Par Elsa Girard-Basset | Journaliste web
Dans le paysage audiovisuel français, Patrick Sébastien a toujours cultivé une image à part : provocateur, excessif, volontiers grivois et jamais avare d’autodérision. Un tempérament qui a nourri, au fil des années, une foule d’anecdotes croustillantes racontées par ceux qui l’ont côtoyé. Isabelle Morini-Bosc, chroniqueuse réputée pour son franc-parler, en a livré une qui a marqué les esprits.
Habituée des plateaux où l’humour flirte souvent avec la frontière du politiquement correct, la journaliste n’a jamais eu peur de dire les choses telles qu’elles lui venaient. Et lorsqu’il s’agit de Patrick Sébastien, personnage haut en couleur par excellence, elle ne s’est pas fait prier pour jouer le jeu de la confidence.

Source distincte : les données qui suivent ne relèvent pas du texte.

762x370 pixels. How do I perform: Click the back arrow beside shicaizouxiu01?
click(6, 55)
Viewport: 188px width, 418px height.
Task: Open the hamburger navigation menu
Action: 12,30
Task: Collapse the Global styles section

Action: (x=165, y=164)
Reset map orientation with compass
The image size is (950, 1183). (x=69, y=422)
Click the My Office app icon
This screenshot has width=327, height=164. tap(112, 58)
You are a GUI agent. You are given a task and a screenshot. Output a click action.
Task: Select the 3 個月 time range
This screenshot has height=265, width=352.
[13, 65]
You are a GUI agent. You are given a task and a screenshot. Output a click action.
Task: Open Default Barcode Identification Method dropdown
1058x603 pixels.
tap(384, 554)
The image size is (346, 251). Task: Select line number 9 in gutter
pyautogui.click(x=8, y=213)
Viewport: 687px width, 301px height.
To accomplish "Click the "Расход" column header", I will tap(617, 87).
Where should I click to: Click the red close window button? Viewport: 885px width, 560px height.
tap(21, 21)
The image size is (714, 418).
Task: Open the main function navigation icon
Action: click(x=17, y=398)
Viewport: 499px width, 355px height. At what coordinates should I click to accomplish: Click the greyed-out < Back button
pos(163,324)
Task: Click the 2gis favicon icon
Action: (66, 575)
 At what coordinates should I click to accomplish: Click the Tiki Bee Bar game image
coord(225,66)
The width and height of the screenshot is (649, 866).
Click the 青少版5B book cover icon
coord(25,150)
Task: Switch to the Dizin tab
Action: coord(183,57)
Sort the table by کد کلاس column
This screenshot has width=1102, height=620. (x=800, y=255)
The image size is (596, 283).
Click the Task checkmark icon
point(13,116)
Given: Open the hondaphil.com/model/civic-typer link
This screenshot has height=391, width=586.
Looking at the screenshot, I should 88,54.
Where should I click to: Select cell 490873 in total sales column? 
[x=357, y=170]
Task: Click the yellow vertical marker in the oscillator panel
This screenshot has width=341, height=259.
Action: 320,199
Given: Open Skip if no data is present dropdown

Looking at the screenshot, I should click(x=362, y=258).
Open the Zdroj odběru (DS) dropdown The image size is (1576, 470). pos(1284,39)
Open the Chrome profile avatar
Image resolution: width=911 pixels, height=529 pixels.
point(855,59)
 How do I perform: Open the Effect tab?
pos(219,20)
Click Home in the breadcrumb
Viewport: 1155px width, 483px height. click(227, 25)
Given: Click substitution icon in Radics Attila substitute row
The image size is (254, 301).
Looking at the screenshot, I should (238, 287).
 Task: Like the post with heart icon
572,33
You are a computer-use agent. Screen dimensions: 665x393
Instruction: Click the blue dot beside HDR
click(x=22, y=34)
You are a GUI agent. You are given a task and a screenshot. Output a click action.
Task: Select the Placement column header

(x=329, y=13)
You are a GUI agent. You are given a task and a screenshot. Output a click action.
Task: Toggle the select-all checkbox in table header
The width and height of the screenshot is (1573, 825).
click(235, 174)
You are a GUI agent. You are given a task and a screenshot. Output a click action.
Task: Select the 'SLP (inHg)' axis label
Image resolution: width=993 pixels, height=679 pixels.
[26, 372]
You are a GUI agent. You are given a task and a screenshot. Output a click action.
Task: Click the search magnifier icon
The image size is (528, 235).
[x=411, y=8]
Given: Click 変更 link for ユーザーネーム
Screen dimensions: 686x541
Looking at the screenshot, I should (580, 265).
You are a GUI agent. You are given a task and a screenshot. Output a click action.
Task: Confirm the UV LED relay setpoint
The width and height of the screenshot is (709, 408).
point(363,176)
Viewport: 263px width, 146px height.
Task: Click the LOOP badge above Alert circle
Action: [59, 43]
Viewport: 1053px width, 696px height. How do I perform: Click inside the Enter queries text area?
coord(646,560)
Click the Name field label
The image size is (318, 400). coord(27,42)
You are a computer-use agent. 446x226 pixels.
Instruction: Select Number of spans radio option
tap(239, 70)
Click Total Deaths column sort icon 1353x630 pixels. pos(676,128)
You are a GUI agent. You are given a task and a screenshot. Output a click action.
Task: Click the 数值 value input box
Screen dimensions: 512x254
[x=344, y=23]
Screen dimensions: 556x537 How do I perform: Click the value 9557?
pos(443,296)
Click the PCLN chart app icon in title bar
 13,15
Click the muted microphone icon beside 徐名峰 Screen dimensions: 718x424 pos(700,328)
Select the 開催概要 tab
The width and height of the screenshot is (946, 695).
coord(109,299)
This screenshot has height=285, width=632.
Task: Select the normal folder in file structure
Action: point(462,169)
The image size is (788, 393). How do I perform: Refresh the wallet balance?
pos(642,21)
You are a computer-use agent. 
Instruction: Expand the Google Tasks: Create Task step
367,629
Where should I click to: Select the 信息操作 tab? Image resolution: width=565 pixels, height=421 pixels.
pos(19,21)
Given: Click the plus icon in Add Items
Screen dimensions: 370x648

C’est en 2017, sur le plateau de Touche pas à mon poste, que l’anecdote a éclaté au grand jour. Alors que Cyril Hanouna interrogeait ses chroniqueurs sur des souvenirs insolites liés à des célébrités, Isabelle Morini-Bosc a évoqué sans détour l’animateur du Plus grand cabaret du monde, déclenchant un fou rire général :
« Patrick Sébastien, il le montre à tout le monde. Visuellement, même à travers un tissu, ça se voit. C’est vrai que c’est impressionnant… Si sa voiture tombe en panne, il n’a pas besoin de cric ! »
Une sortie typiquement dans l’esprit de l’émission, qui a évidemment amusé le public et sans doute le principal intéressé. Patrick Sébastien, connu pour son humour volontiers paillard, a toujours assumé ce genre de plaisanteries. Mais il n’a jamais caché non plus son agacement face à l’image réductrice qu’on lui colle parfois.
Ces dernières années, l’animateur a d’ailleurs tenu à rappeler qu’il ne se résumait pas à ses chansons potaches ou à ses blagues graveleuses. Derrière le personnage, il revendique un engagement humain fort et une vraie philosophie de vie. Dans une interview récente, il confiait avec une certaine lassitude :
« Ça fait cinquante ans qu’on me traite de beauf, de blaireau et d’inculte. Je suis un humaniste, je soutiens la cause LGBT, j’ai toujours essayé de faire du bien aux gens. J’arrive à 72 ans, sans drogue, sans alcool, après des drames terribles, et je suis encore debout. »
Une manière de rappeler que l’homme est bien plus complexe que la caricature. Et si ses proches se permettent de raconter ce genre d’histoires, Patrick Sébastien, fidèle à lui-même, préfère encore en rire plutôt que s’en offusquer.